- SOURCE MATERIAL
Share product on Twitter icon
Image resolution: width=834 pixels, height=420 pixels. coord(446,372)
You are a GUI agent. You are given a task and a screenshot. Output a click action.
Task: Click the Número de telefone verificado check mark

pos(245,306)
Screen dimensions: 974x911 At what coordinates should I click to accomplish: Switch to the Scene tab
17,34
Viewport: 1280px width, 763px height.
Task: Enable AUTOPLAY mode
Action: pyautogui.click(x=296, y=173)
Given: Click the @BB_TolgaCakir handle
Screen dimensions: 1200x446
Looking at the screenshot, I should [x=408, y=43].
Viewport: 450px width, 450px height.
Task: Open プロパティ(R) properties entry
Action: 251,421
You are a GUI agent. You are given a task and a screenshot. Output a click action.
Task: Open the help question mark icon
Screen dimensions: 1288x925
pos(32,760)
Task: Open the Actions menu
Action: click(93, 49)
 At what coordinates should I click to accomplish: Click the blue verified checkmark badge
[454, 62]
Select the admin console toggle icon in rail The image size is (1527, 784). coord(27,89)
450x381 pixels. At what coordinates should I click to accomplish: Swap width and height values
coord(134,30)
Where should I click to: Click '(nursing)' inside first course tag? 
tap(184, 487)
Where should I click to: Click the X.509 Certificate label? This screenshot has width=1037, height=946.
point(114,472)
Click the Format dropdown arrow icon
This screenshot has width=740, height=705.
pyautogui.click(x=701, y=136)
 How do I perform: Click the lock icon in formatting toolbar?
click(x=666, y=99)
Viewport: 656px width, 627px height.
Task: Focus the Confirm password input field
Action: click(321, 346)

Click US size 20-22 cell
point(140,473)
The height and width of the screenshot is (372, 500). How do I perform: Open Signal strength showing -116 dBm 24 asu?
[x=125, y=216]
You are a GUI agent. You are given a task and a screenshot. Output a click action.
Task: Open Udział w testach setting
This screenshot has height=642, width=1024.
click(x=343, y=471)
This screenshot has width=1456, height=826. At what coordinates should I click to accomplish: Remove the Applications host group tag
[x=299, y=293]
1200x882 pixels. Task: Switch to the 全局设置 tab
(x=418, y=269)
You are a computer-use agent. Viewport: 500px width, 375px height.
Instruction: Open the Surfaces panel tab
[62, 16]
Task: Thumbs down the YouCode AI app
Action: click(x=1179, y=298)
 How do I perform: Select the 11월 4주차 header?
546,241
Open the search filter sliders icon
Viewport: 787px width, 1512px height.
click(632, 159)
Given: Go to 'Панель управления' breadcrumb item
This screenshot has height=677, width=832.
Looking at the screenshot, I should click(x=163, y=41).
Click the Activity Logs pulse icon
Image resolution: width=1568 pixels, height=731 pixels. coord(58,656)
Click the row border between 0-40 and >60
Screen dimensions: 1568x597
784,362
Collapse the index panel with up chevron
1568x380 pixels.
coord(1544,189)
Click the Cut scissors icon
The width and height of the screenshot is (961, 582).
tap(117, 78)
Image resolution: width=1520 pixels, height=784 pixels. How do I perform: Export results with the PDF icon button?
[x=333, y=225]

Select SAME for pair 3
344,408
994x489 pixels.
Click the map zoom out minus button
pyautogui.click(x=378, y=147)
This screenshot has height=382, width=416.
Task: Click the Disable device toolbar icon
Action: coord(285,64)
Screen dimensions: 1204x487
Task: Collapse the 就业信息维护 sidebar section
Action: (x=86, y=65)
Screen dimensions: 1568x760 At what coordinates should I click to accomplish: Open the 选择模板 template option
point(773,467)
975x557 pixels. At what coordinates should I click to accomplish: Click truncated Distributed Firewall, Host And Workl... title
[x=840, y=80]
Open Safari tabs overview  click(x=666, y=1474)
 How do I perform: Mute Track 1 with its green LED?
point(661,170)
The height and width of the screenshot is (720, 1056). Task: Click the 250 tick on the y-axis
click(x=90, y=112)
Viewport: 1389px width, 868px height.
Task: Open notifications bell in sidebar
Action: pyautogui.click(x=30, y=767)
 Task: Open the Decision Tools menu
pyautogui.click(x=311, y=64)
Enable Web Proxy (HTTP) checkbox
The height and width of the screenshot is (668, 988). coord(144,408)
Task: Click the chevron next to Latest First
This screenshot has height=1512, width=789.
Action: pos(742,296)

- THE PROBLEM
Transcribe the items verbatim, from the line containing "Given: Click the @BB_TolgaCakir handle" down through the line containing "point(140,473)", both ends included.

- RESULT FOR THIS EXERCISE
Given: Click the @BB_TolgaCakir handle
Screen dimensions: 1200x446
Looking at the screenshot, I should [x=408, y=43].
Viewport: 450px width, 450px height.
Task: Open プロパティ(R) properties entry
Action: 251,421
You are a GUI agent. You are given a task and a screenshot. Output a click action.
Task: Open the help question mark icon
Screen dimensions: 1288x925
pos(32,760)
Task: Open the Actions menu
Action: click(93, 49)
 At what coordinates should I click to accomplish: Click the blue verified checkmark badge
[454, 62]
Select the admin console toggle icon in rail The image size is (1527, 784). coord(27,89)
450x381 pixels. At what coordinates should I click to accomplish: Swap width and height values
coord(134,30)
Where should I click to: Click '(nursing)' inside first course tag? 
tap(184, 487)
Where should I click to: Click the X.509 Certificate label? This screenshot has width=1037, height=946.
point(114,472)
Click the Format dropdown arrow icon
This screenshot has width=740, height=705.
pyautogui.click(x=701, y=136)
 How do I perform: Click the lock icon in formatting toolbar?
click(x=666, y=99)
Viewport: 656px width, 627px height.
Task: Focus the Confirm password input field
Action: click(321, 346)

Click US size 20-22 cell
point(140,473)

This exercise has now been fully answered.